Ripetiamo: la sentenza della Cassazione, che punisce e decapita i vertici della Ps e riporta a galla undici anni dopo uno dei capitoli dei fatti di Genova del luglio 2001, arriva tardi e contribuisce poco a chiarire la verità. Per una volta la giustizia, la magistratura hanno fatto il loro dovere e sono arrivati in fondo a quello che era il possibile accertamento della verità sulla Diaz, prescrizione a parte. Ma la politica, che ha fatto di fronte a una delle ferite più clamorose inferte al quadro delle garanzie che proteggono i diritti civili delle persone, “sospendendo” di fatto lo stato di diritto a Genova per giorni e giorni, come hanno commentato illustri giuristi imparziali, non facinorosi estremisti?
La politica ha respinto fino dal primo momento l’ipotesi di cercare, appunto, una verità politica dentro al luglio genovese del luglio 2001. E’ stata più volte negata la possibilità che una commissione parlamentare d’inchiesta esaminasse quei fatti, a fianco del lavoro della magistratura ed oltre ad essa. Berlusconi due volte, e anche Romano Prodi si sono accontentati di un rapido esame, svolto da una commissione di indagine nel dopo G8. E così la verità “politica” è rimasta nascosta: quella di chi diede l’ordine di assaltare la Diaz, ma anche quella di capire chi gestiva veramente l’ordine pubblico durante le giornate di Genova. Chi aveva scelto una tattica”messicana” per i movimenti truppe in città, perchè il battaglio Tuscania dei Carabinieri, superesperto in ordine pubblico fu dirottato da un misterioso ordine in una zona neutra e a contrastare i no global furono mandati i carabinieri di leva in piazza Alimonda, con la conseguenza che il militare semplice Placanica sparò il suo colpo mortale e Carlo Giuliani diventò la vittima crocifissa in secula seculorum di questa storia.
Possibile che attraverso una strada politica non si possa trovare un’altra verità sulla morte di quel ragazzo, la cui indagine si archiviò con il timbro della Procura genovese, fidandosi del parere tecnico del medico legale di Torino professor Torre che avvalorò la tesi della pallottola partita dalla pistola di Placanica, deviata da un sasso lanciato dai dimostranti e “rimbalzata” sulla testa dello sventurato Carlo Giuliani.
Deve urlare oggi, dopo la sentenza della Cassazione, don Andrea Gallo, un prete da battaglia, che si ricerchi quella verità su quella pallottola vagante e non si muovono i politici rimasti sulla scena da quei giorni, con un po’ di coscienza rimasta a sua volta nel loro ruolo?

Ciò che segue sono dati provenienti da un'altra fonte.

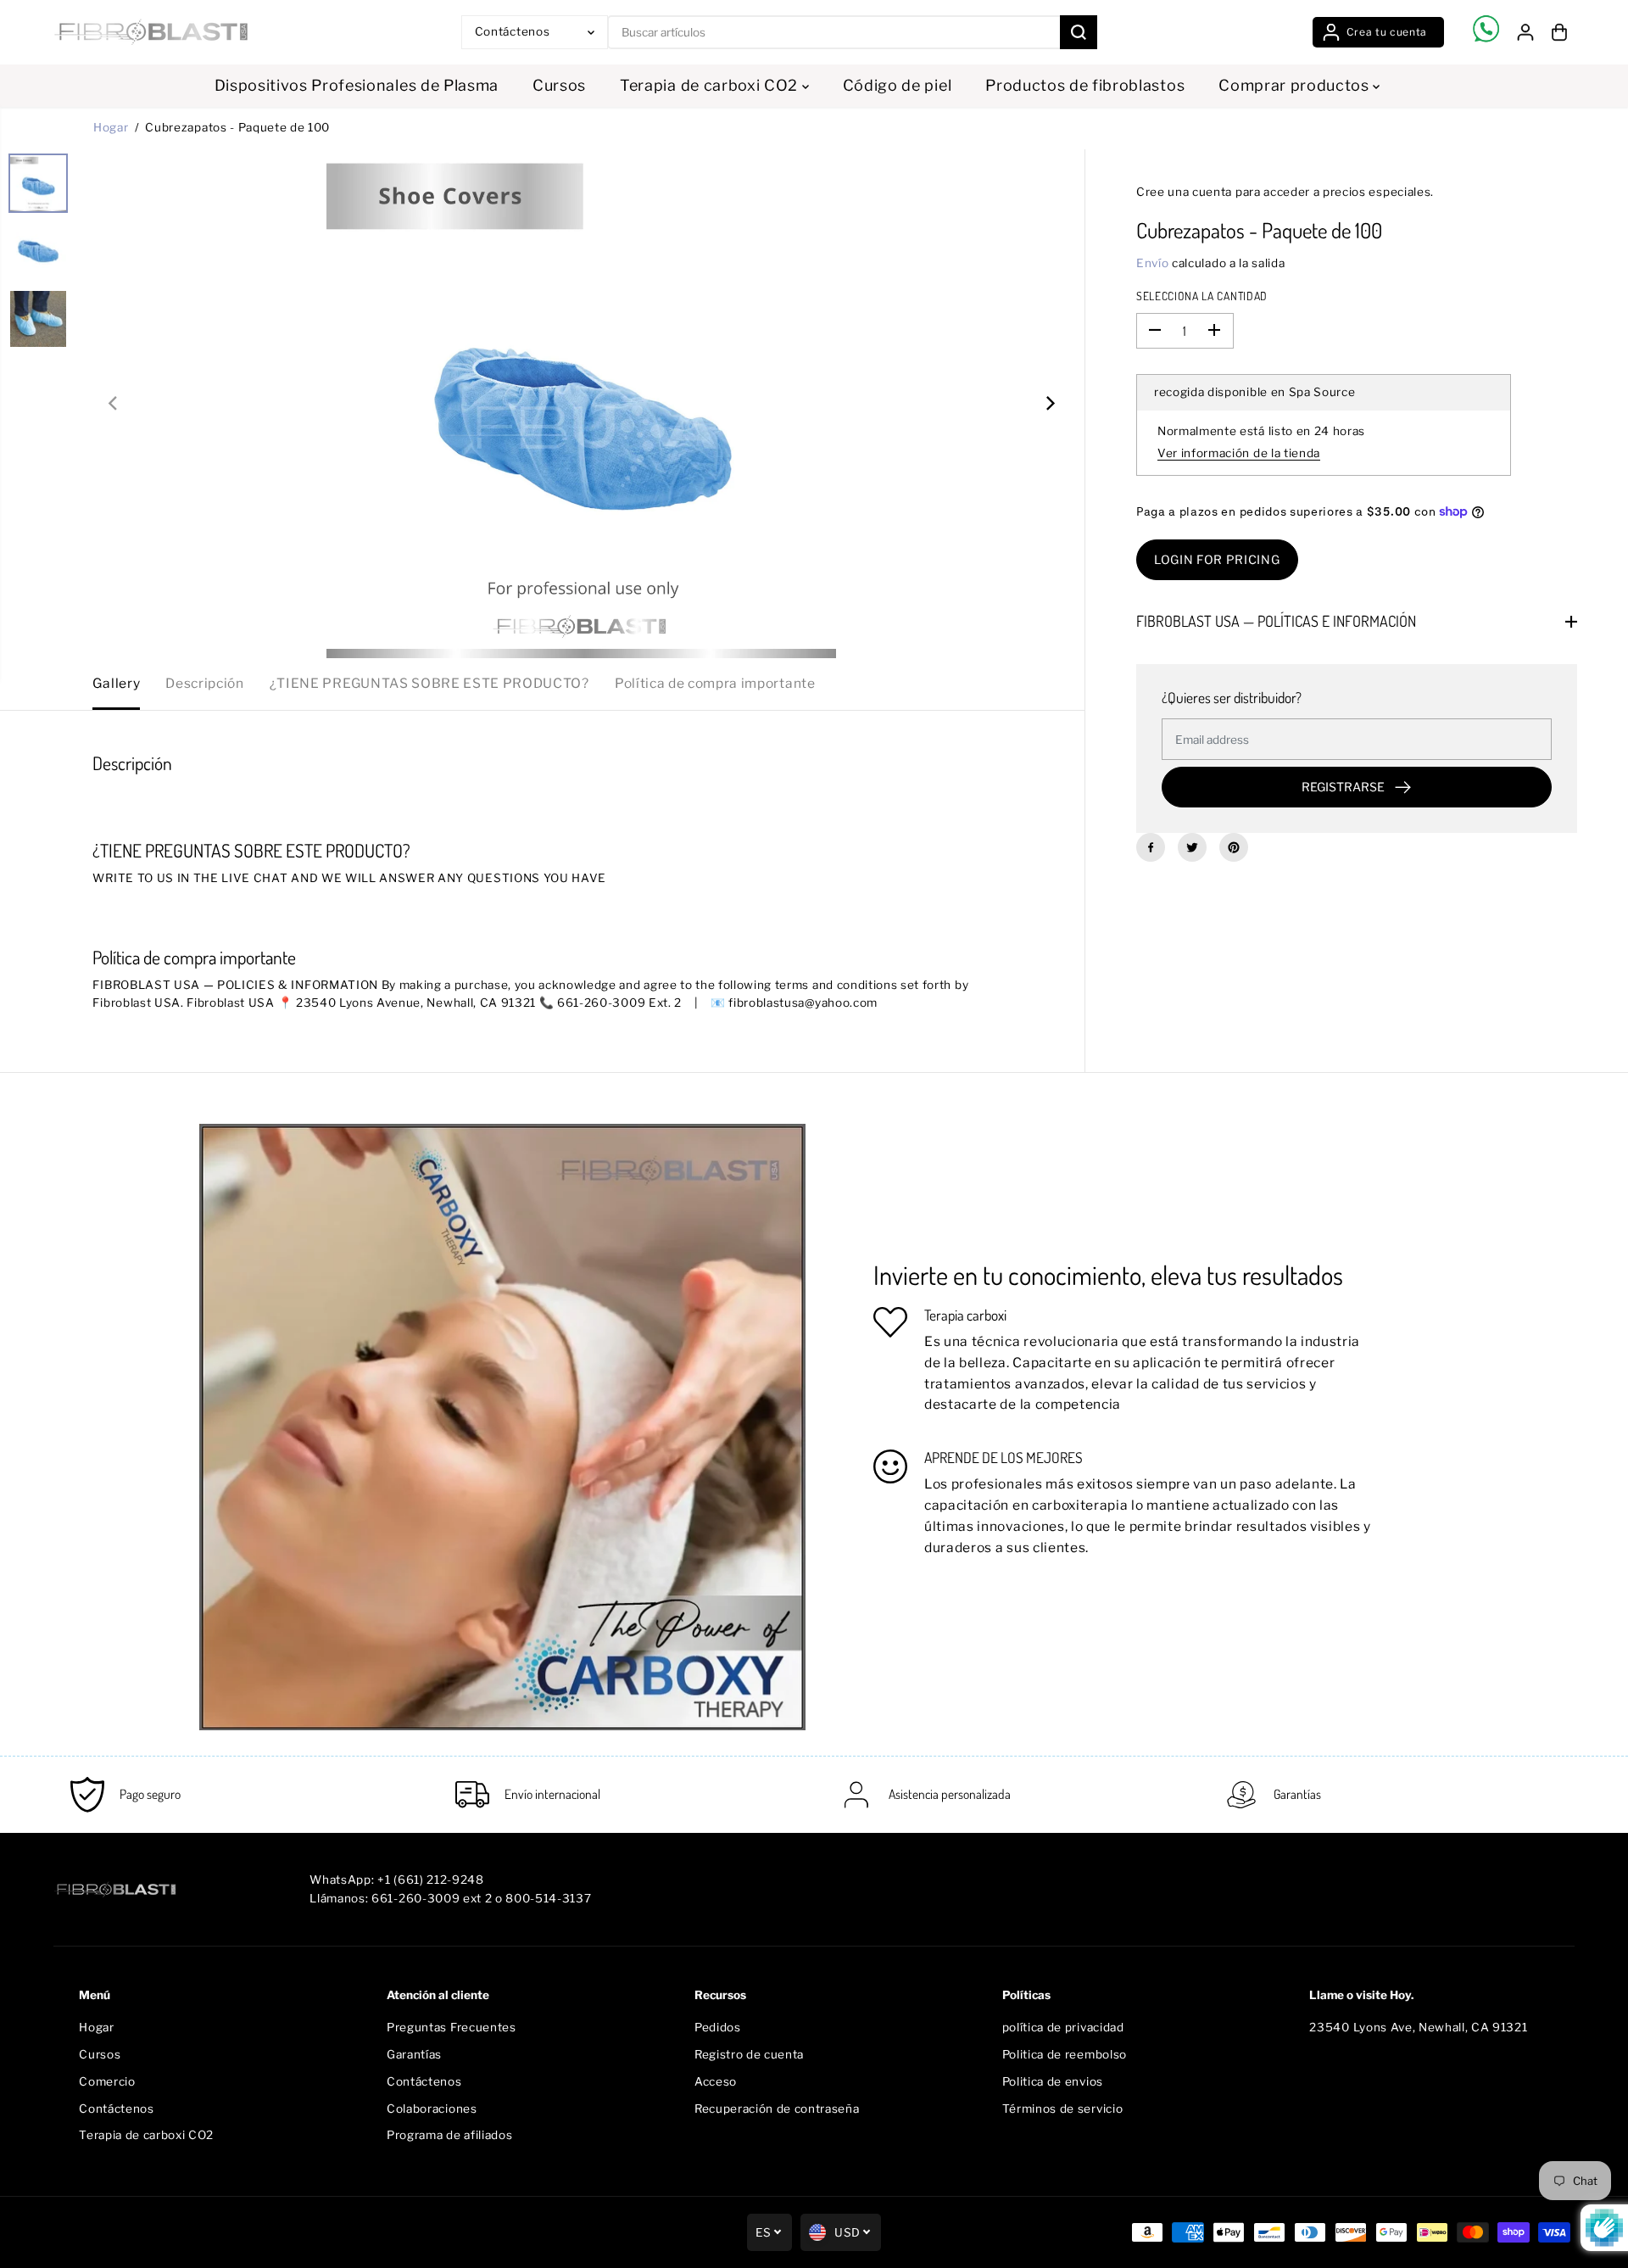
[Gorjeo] (1192, 847)
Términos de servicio (1062, 2108)
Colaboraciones (432, 2108)
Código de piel (897, 85)
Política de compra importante (715, 683)
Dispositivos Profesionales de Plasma (357, 85)
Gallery (116, 683)
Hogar (110, 127)
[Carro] (1559, 32)
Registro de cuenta (749, 2054)
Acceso (715, 2081)
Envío (1152, 263)
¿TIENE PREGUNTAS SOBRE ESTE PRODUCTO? (429, 683)
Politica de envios (1052, 2081)
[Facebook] (1150, 847)
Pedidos (717, 2027)
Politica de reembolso (1064, 2054)
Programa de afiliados (449, 2135)
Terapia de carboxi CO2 (711, 85)
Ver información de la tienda (1238, 453)
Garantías (414, 2054)
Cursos (559, 85)
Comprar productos (1295, 85)
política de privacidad (1063, 2027)
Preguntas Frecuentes (451, 2027)
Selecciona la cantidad (1202, 295)
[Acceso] (1525, 32)
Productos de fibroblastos (1085, 85)
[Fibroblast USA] (150, 32)
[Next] (1049, 403)
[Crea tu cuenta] (1378, 32)
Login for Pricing (1217, 558)
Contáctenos (116, 2108)
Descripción (204, 683)
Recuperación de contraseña (777, 2108)
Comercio (107, 2081)
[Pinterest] (1233, 847)
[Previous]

O le urla nel silenzio della giustizia sono solo quelle di questo prete che con rispetto per la sua tonaca e le sue battaglie e solo un prete, per quanto diventato la superstar genovese, forse al di là dei suoi meriti e del suo ruolo?

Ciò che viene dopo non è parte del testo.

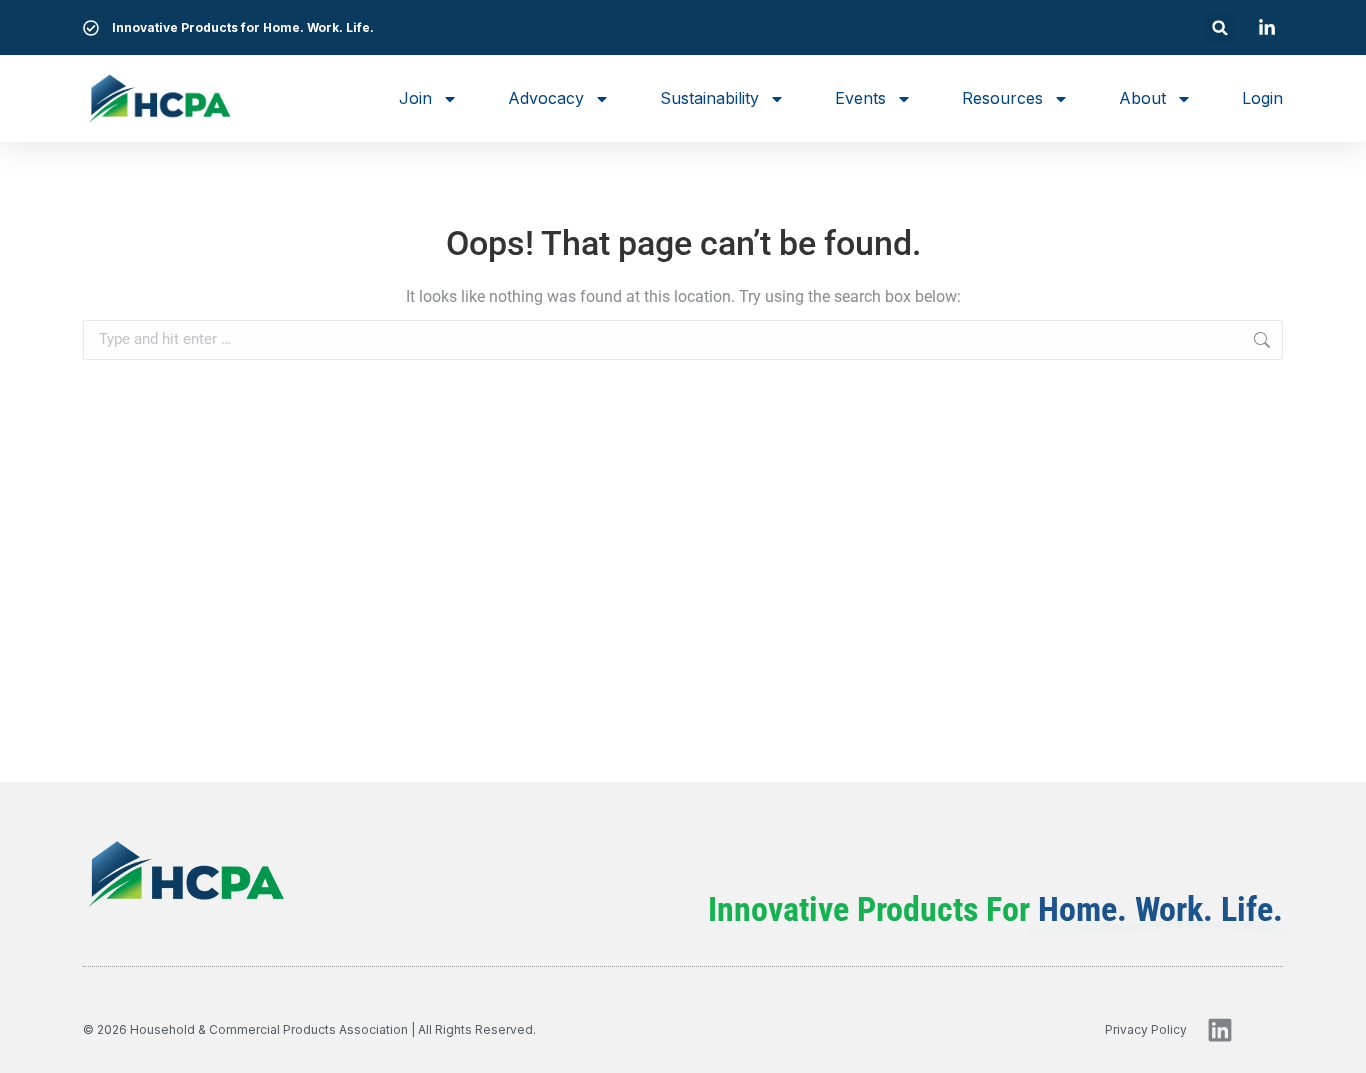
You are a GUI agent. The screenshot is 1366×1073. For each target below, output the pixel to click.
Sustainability (709, 98)
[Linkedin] (1220, 1030)
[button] (1220, 27)
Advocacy (546, 98)
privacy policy (1146, 1029)
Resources (1002, 98)
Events (860, 98)
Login (1262, 98)
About (1142, 98)
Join (415, 98)
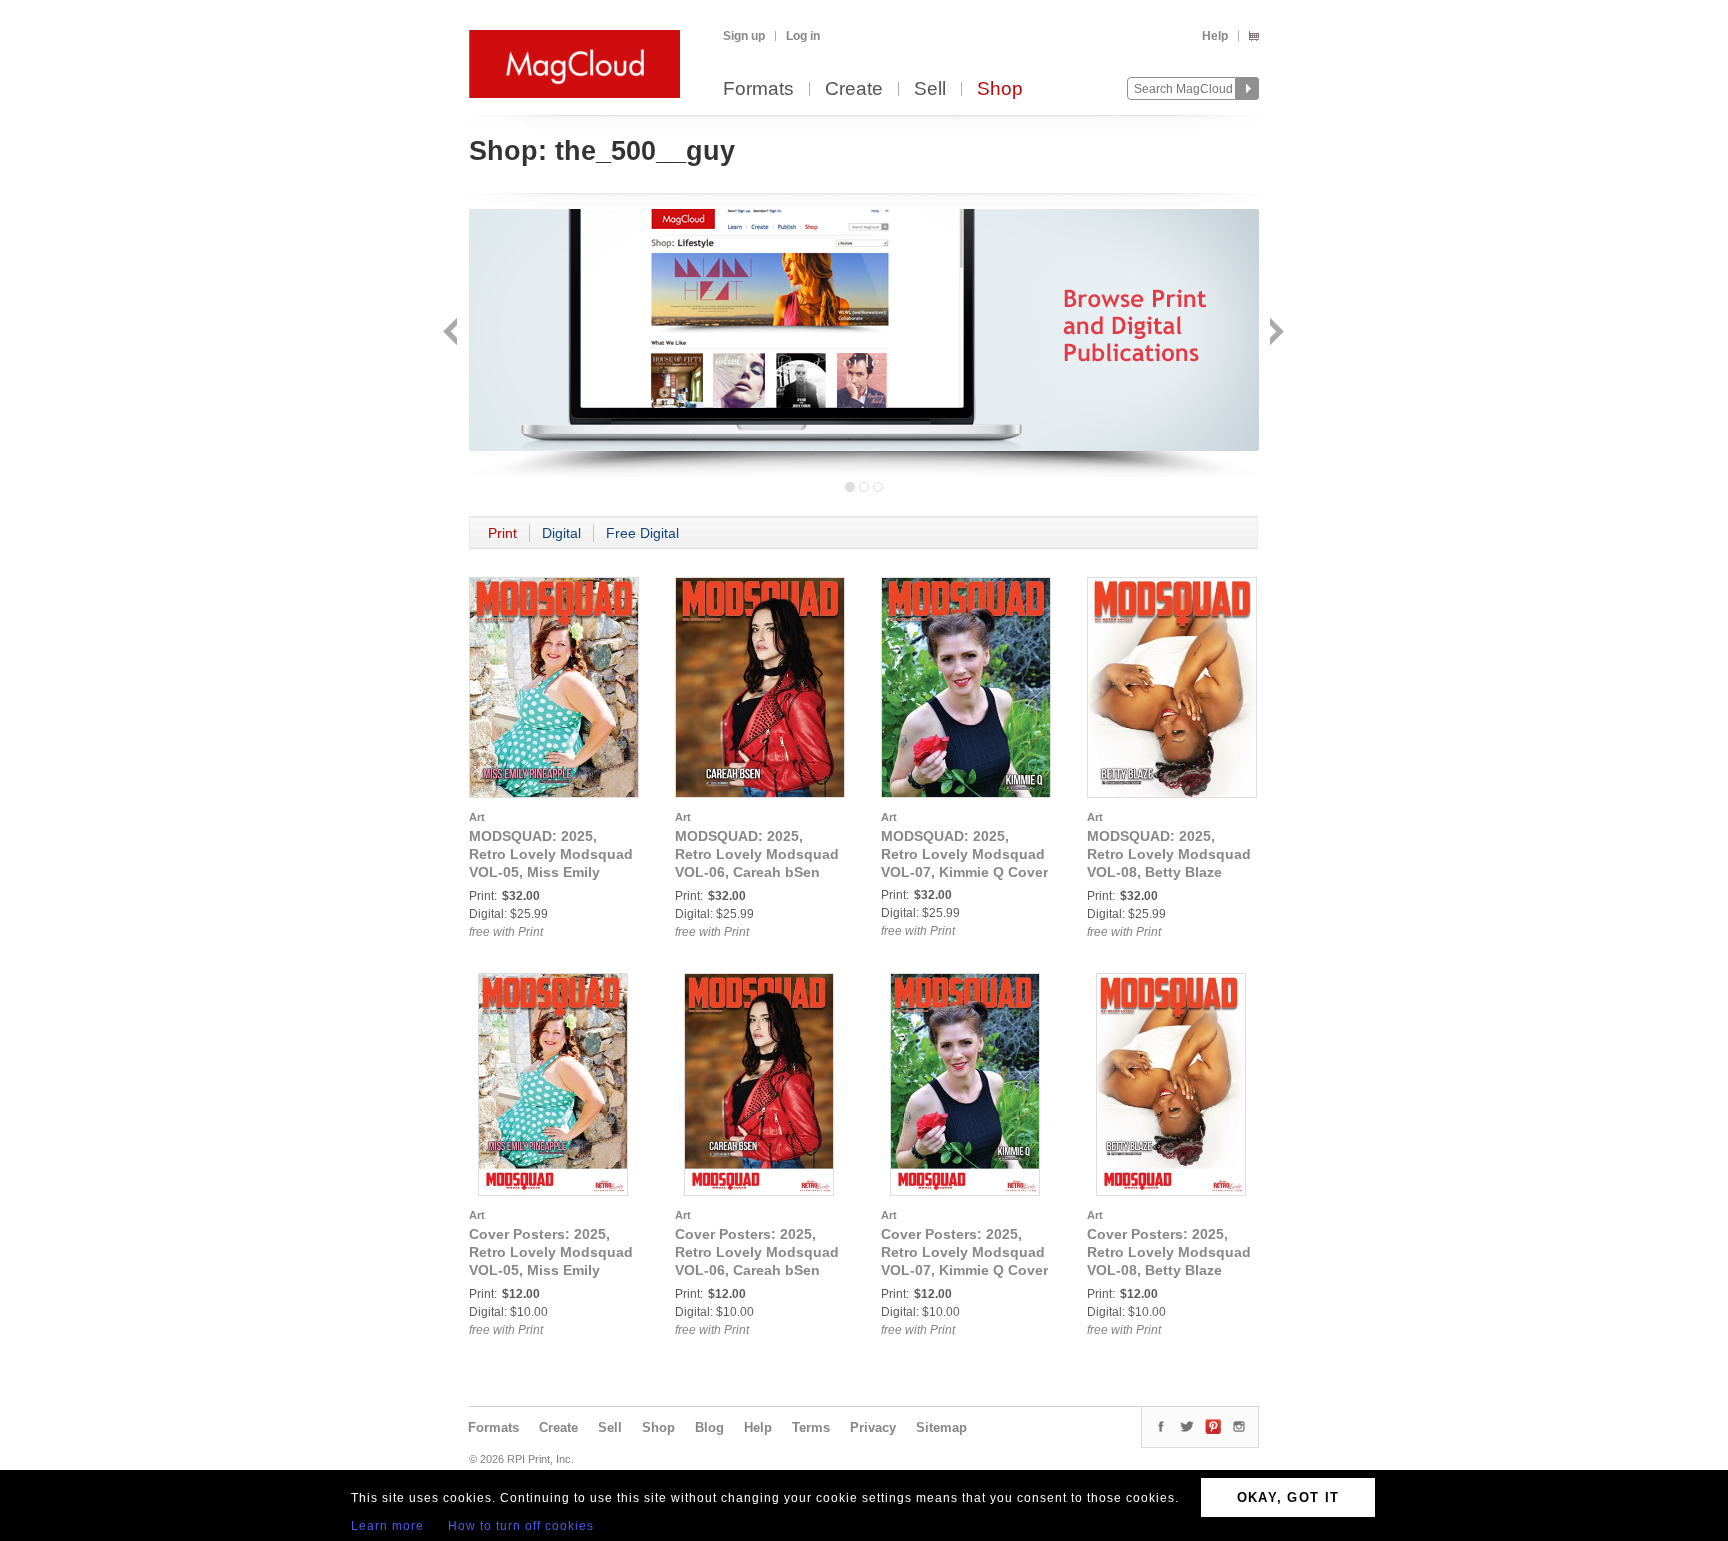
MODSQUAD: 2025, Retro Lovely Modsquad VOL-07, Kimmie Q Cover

Ora lo Stato chiede i danni ai poliziotti della Diaz e il loro capo di allora Gianni De Gennaro chiede scusa come il capo di oggi Antonio Manganelli, ma chiede ancora di rispettare i funzionari di polizia che si sacrificano, compiono il loro dovere e vincono battaglie di sangue contro il terrorismo e contro la malavita organizzata. Chiede, insomma, che i sospesi e i decapitati della Cassazione, luglio 2012, siano rispettati, malgrado tutto. Dov’è ancora nascosta la verità di Genova del 2001? Nei timori che fosse quel G8 l’obiettivo che poi sarebbero state, esattamente due mesi dopo, le Torri gemelle di New York attaccate dal terrorismo islamico e che nessuno ha mai svelato del tutto, salvo qualche battuta strisciata dell’allora ministro dell’Interno Scajola? C’erano insieme tutti i capi di Stato, non solo gli United States…. E questo giustificherebbe quella sospensione democratica e quei processi con tanti vuoti e quelle risposte mai date?
E’ troppo tardi e ne sappiamo ancora troppo poco.